Courtesy the Briscoe Center for American History
Before 1966, half of all ambulance services were run by funeral homes.

Out of the Blue: 50 Years After the UT Tower Shooting” is Texas Standard’s oral history on the anniversary of the first public mass shooting of its kind. Throughout the week, we'll be bringing you more stories, like this one, about the impact the shooting had on Texas and the world.

Becky Villaseñor Burrisk had an unusual childhood. She was 15 years old when Charles Whitman took to the top of the University of Texas at Austin tower and began shooting at people on the campus below.
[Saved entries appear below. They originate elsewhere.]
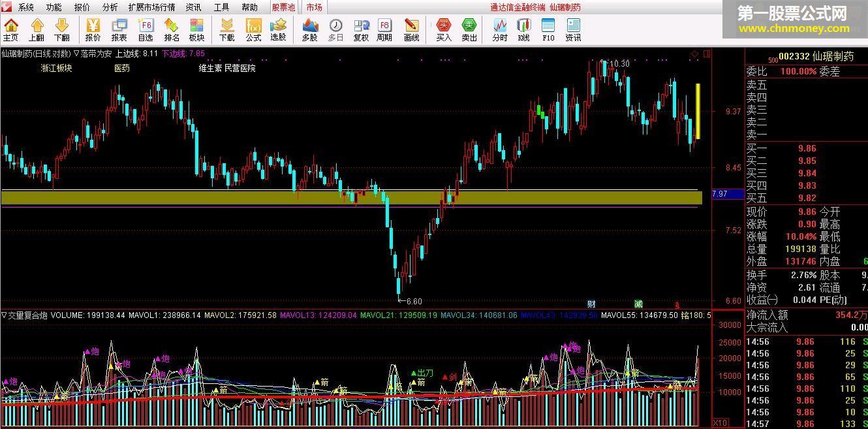This screenshot has height=429, width=868.
Task: Open the 公式 formula tool
Action: point(253,30)
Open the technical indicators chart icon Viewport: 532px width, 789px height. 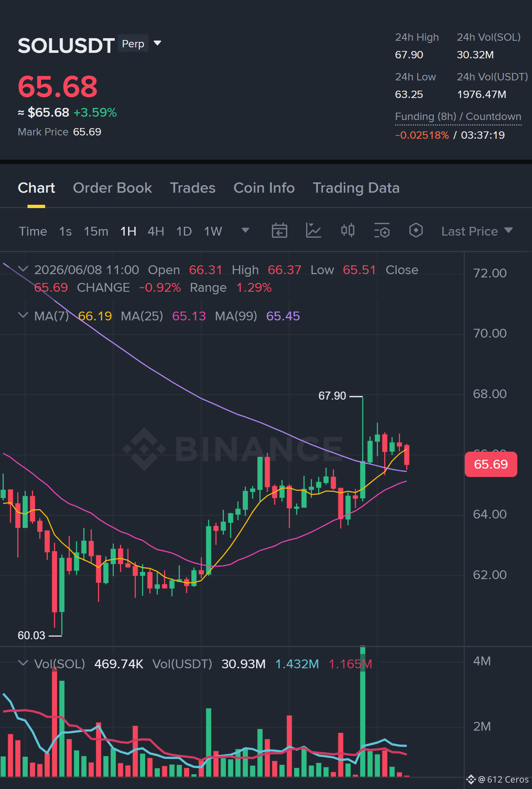313,231
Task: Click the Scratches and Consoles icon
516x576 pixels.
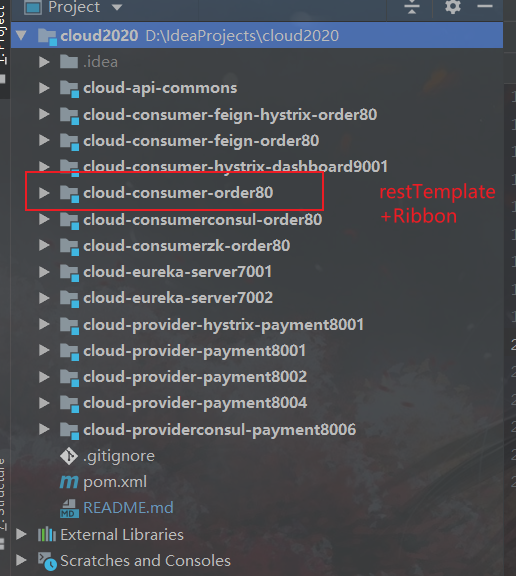Action: (x=47, y=561)
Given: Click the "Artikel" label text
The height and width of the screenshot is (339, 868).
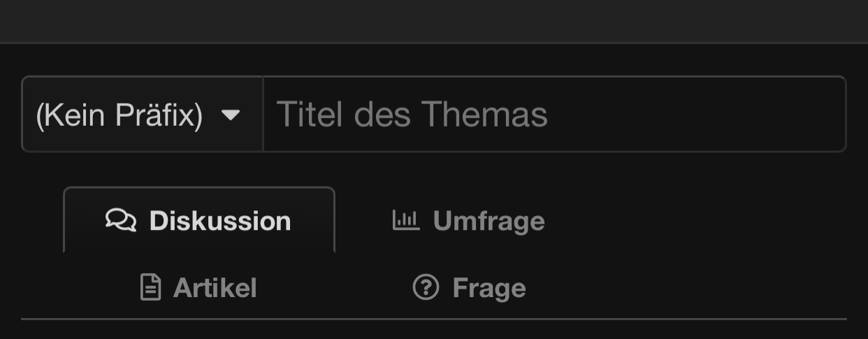Looking at the screenshot, I should 215,288.
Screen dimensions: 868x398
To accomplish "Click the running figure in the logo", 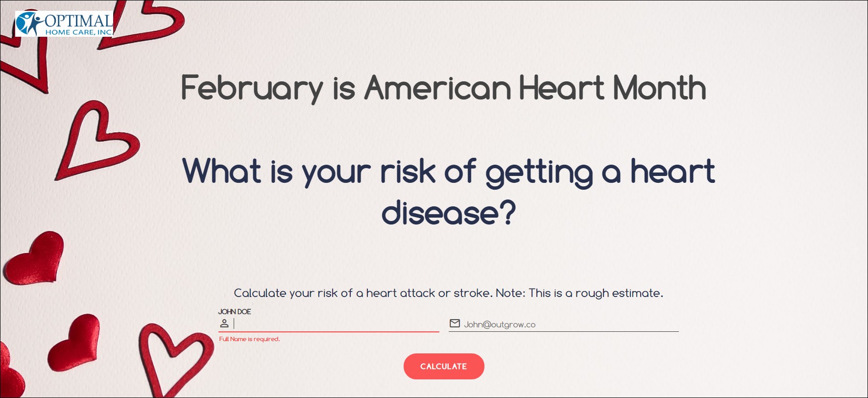I will tap(28, 24).
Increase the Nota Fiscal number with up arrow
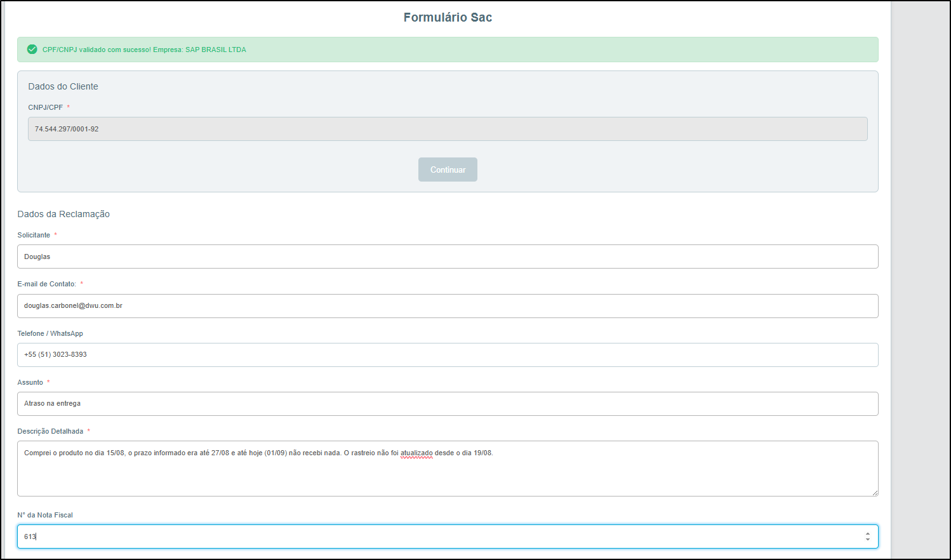The height and width of the screenshot is (560, 951). click(x=868, y=534)
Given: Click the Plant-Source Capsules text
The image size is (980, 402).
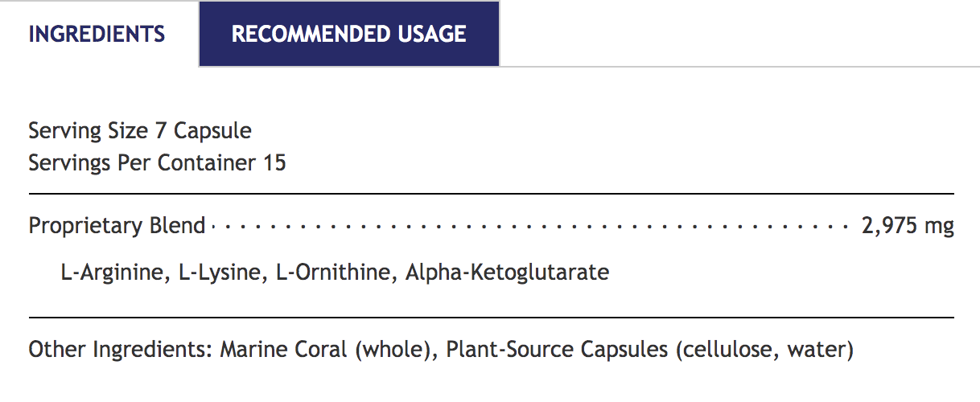Looking at the screenshot, I should (x=555, y=351).
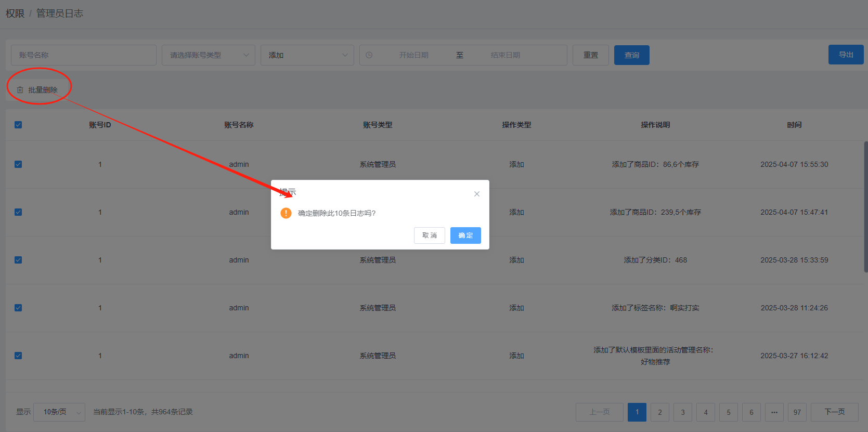Click the 导出 export button
This screenshot has width=868, height=432.
[846, 55]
It was Aug. 1, 1966.

“I remember being in first grade and being in the morgue while dad worked,” Burrisk says.

Burrisk’s father, Charles Villaseñor, owned Mission Funeral Home in Austin. In 1966, he was in his mid-30s. On that day, Villaseñor did not just care for the dead – he also cared for the living.

 

Rick Narad is a professor at California State University, Chico. He says back in the '60s, operating an ambulance meant getting an injured person to the hospital – nothing more.

“Get the patient from the scene to a higher level of care, and we didn’t really worry that much about any medical treatment during that time,” he says.
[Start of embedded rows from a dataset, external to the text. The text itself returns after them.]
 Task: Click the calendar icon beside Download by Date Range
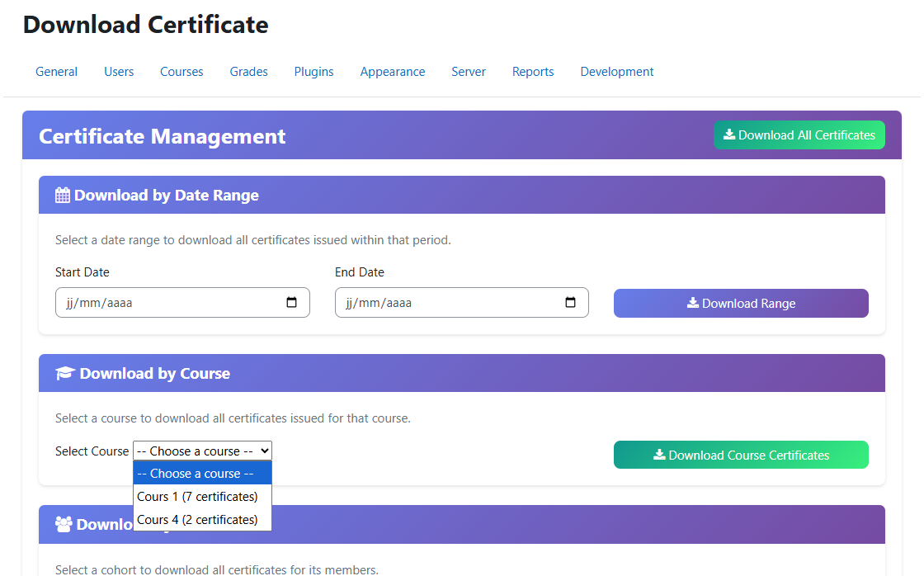(63, 195)
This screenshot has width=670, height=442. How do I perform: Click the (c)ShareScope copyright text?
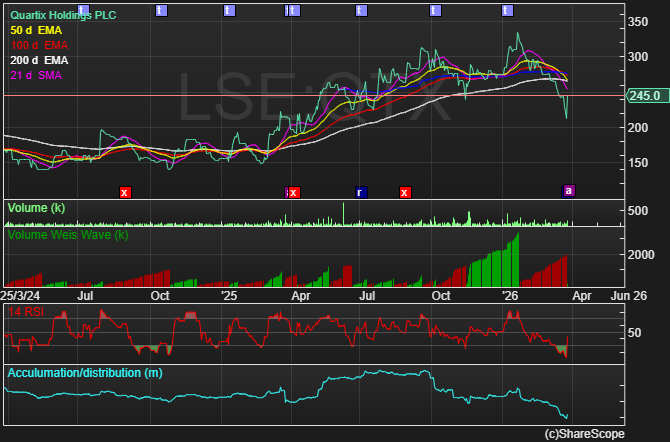pyautogui.click(x=584, y=434)
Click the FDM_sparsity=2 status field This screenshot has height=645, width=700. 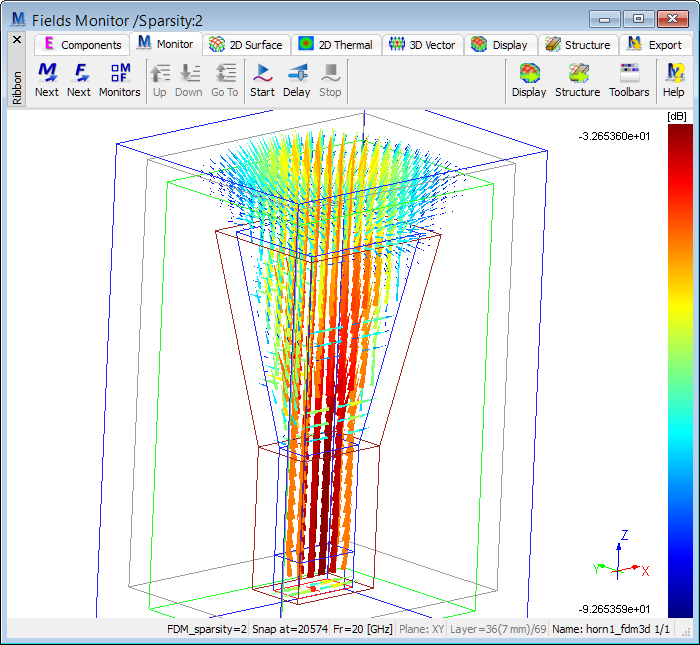[x=207, y=629]
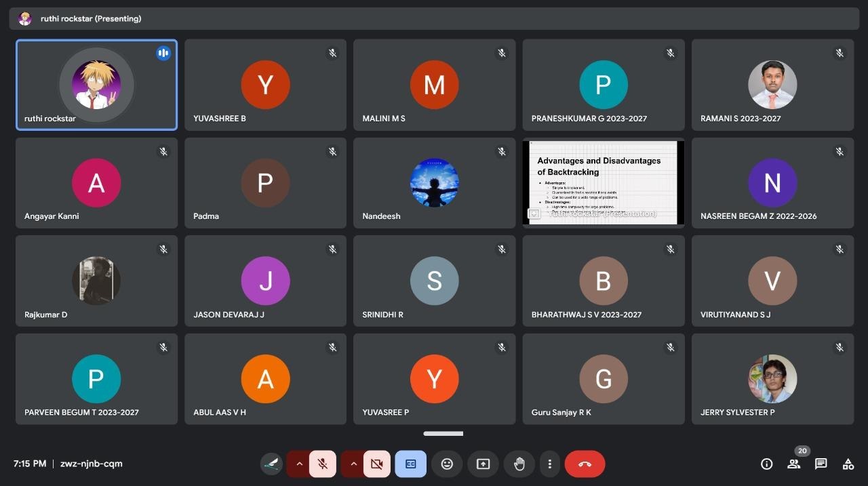The width and height of the screenshot is (868, 486).
Task: Raise hand using the hand icon
Action: 519,464
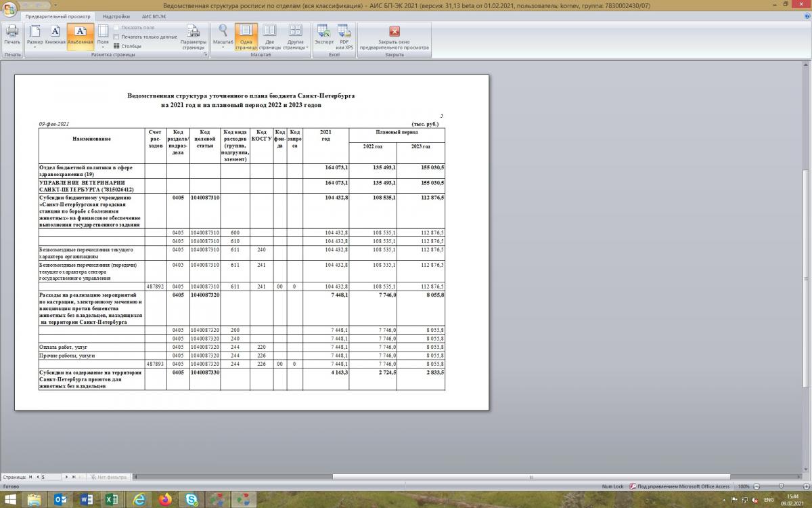
Task: Expand the Поля margins dropdown
Action: [x=103, y=36]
But in the '60s, half of the ambulances in the country were actually operated by funeral homes. That’s exactly what was on Villaseñor’s mind that Monday. The family had recently gotten a two-way radio. It was on in the office.

“The call came in,” Becky Burrisk says. “There was a shooting down at the university at the tower.”

Her father jumped up. He grabbed one of his workers.

“They put on their white jackets, and they were out the door,” she says.

Villaseñor was one of the first ambulance operators on scene. He and his team grabbed the wounded and took them to Brackenridge Hospital – the only trauma center in the city at the time. These funeral home workers had little medical training.

After the shooting, the National Academy of Sciences released a paper surveying emergency services across the country.

“It found that, among other things, the equipment wasn’t very good, the training was minimal, if nonexistent, and we didn’t do anything really to coordinate all the different providers,” Rick Narad says.

Government and private entities reacted, and we slowly began to see the EMS system change into what we know it as today.

Keith Noble is a commander with the Austin-Travis County EMS, which started in 1976. Paramedics now undergo nearly a year of training. They can provide medical care on the way to the hospital, and they also train alongside police officers.

“Over the last few years, we’ve been focusing on active shooter training pretty extensively with our field and command staff,” Noble says.

He says in these cases they’re focusing on potentially life-saving procedures like stopping bleeding and starting CPR. It’s a sophisticated model compared to 1966, when there was no protocol for a sharpshooter picking off victims. At that time it was just civilians, officers and funeral home directors with little direction but lots of heart.

“There’s not a whole lot of people who have the ability to face that and to help other people through it,” Becky Burrisk says.

Burrisk says her dad never talked much about that day. But look through a 1966 cover article in Life Magazine, and you can just make him out: His back is to the photographer, and he’s helping a man into the rear of his ambulance. It looks like a hearse with emergency lights on top. On the back of his coat, you can barely make out the word: “Mission.”

Audrey McGlinchy is KUT's housing reporter. She focuses on affordable housing solutions, renters’ rights and the battles over zoning. Got a tip? Email her at audrey@kut.org. Follow her on Twitter @AKMcGlinchy.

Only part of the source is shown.